▶ Texto fornecido:
O analista político, neste caminho, não vê mais tanto espaço para mais desgaste. “A essa altura não sei se o desgaste de Bolsonaro cai muito abaixo do que já está, e isso para terceira via é péssimo sinal.”
A disputa, por ser interna, pode parecer inexpressiva se comparada ao cenário nacional e às competições entre os partidos e figuras, já observadas. As decisões do PSDB, no entanto, têm peso no jogo político partidário nacional e pode influenciar outras nomeações.
“O PSDB segue sendo um partido importante, tem um governo de São Paulo, tem um governo do Rio Grande do Sul. Ainda que seja uma bancada que tenha diminuído, não é uma bancada irrelevante, nem de longe. Tem esse peso histórico dentro do campo da centro-direita.”
Para o PIB, o importante é ter terceira via consolidada
O poder econômico, porém, não faz uma diferenciação tão rigorosa entre quem será o candidato do PSDB para a terceira via.
Para o setor privado, tanto Doria quanto Leite representam propostas muito semelhantes, na direção de um Estado pequeno, com pouca intervenção, aponta o professor de economia da Fundação Getúlio Vargas (FGV), Mauro Rochlin.

▶ Material apresentado:
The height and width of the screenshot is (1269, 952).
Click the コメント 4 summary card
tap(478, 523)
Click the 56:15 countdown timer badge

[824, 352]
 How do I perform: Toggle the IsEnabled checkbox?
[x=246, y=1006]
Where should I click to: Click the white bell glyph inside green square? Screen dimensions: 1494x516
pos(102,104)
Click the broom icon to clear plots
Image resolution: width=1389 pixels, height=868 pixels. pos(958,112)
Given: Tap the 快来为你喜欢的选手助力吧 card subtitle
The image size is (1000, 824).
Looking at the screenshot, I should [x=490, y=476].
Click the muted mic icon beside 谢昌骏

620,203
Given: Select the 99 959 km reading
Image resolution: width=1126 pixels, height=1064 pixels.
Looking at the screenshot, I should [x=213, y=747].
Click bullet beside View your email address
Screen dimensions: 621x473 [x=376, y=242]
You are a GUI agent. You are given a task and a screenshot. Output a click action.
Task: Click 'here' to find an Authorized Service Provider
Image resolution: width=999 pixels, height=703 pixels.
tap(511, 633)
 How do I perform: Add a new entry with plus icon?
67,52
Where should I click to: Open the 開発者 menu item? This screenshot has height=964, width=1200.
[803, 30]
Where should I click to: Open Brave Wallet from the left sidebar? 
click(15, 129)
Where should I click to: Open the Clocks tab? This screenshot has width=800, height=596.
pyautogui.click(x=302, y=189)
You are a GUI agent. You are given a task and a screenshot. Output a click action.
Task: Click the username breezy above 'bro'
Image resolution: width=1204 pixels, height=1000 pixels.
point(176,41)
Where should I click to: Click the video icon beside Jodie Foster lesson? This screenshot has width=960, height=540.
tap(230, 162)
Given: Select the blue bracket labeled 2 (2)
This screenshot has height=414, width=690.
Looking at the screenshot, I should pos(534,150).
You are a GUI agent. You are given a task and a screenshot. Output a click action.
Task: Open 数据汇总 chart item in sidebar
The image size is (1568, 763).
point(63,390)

▶ Exercício A: Retorne o trecho do texto sobre o PSDB que começa nas palavras "Para o setor" e termina após "(FGV), Mauro Rochlin.", copiado sem nenhuma alteração.
▶ Exercício B: Como você resumiria o texto sobre o PSDB em duas frases?
▶ Exercício C: As afirmações a seguir estão de acordo com o texto sobre o PSDB? Responda sim ou não para cada uma e cite as palavras do texto que decidem. (i) O PSDB tem o governo do Rio Grande do Sul. (ii) Segundo Mauro Rochlin, o setor privado vê grandes diferenças entre as propostas de Doria e Leite. (iii) A bancada do PSDB é considerada irrelevante.

▶ Resposta do exercício A:
Para o setor privado, tanto Doria quanto Leite representam propostas muito semelhantes, na direção de um Estado pequeno, com pouca intervenção, aponta o professor de economia da Fundação Getúlio Vargas (FGV), Mauro Rochlin.

▶ Resposta do exercício B: As decisões internas do PSDB têm peso no jogo político nacional, e o partido, que governa São Paulo e o Rio Grande do Sul, mantém um peso histórico na centro-direita. Para o setor privado, porém, Doria e Leite representam propostas muito semelhantes, na direção de um Estado pequeno e com pouca intervenção.

▶ Resposta do exercício C:
(i) Sim: "tem um governo do Rio Grande do Sul".
(ii) Não: "tanto Doria quanto Leite representam propostas muito semelhantes".
(iii) Não: "não é uma bancada irrelevante, nem de longe".